Joseph speaks these words to the brothers who betrayed him, sold him into slavery, and shattered his family. Twenty-two years have passed—years of false accusations, imprisonment, forgotten promises, and separation from his father. The brothers stand before him terrified, expecting vengeance. But Joseph sees something they cannot: a deeper story running beneath their treachery. They meant evil—the Hebrew verb chashav (חָשַׁב) conveys deliberate planning, intentional wickedness. Their choice was real, their guilt undeniable. Yet God meant it for good—the same verb, the same intentionality, but aimed toward a vastly different end. Two wills operating in the same event: human evil and divine purpose, neither canceling the other, both fully real.

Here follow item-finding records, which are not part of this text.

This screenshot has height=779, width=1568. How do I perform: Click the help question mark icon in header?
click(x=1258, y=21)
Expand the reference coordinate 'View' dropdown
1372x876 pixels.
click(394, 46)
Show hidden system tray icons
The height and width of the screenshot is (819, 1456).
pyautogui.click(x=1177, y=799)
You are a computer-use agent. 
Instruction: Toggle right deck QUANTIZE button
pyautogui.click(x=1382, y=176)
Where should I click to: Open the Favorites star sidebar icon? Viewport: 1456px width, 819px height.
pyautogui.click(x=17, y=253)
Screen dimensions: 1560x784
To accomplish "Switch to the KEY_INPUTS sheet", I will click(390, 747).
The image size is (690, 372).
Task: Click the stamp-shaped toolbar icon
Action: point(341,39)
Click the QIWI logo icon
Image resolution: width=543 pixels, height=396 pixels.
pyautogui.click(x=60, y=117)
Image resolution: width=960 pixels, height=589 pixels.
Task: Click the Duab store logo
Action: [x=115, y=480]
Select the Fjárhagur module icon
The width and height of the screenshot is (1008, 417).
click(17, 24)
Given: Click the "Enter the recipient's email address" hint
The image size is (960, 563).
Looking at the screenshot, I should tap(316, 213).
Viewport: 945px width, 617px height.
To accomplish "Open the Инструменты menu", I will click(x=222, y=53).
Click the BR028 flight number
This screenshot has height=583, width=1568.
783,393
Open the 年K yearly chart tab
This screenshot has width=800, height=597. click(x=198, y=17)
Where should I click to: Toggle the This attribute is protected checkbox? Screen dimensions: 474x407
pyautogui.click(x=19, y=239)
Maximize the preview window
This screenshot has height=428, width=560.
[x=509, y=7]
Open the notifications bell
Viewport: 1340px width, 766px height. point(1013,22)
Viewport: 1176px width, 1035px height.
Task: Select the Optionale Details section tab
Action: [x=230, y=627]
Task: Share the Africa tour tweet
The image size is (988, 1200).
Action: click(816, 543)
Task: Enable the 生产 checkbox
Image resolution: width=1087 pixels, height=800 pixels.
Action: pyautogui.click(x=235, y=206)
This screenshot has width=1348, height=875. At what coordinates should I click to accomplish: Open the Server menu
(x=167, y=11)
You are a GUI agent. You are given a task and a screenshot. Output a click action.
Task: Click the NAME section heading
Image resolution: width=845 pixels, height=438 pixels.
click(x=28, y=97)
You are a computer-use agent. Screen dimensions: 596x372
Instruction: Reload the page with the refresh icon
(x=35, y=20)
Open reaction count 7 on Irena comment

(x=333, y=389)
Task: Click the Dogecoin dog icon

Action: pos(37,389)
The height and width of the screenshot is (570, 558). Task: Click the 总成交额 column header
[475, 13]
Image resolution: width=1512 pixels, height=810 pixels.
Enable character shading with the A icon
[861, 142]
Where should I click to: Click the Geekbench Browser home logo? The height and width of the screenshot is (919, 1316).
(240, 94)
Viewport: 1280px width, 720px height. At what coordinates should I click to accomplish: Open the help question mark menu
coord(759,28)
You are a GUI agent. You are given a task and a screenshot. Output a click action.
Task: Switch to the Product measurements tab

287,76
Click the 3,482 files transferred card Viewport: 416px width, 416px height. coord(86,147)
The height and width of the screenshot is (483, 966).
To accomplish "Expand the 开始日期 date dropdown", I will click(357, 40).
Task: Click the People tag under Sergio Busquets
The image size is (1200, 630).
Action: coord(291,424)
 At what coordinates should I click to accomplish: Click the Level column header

This is the hardest dimension of God’s will to grasp—what theologians call his permissive will. God does not cause the brothers’ sin, does not approve their malice, does not endorse their betrayal. Yet he permits it. More than that, he governs it, sets its boundaries, and weaves it into a tapestry of redemption. The evil remains evil; the perpetrators remain guilty. But God’s sovereign authority ensures that no evil falls outside his control, and his redemptive purposes guarantee that no suffering is wasted. This is not an easy truth. It raises agonizing questions: If God could prevent evil, why doesn’t he? How can he be good and all-powerful if he allows rape, genocide, child abuse, betrayal? Can we trust a God who permits what he does not approve? This article will not resolve every mystery—Scripture itself guards some tensions without dissolving them—but it will trace what the Bible reveals about how God’s permission, human freedom, and divine providence intersect.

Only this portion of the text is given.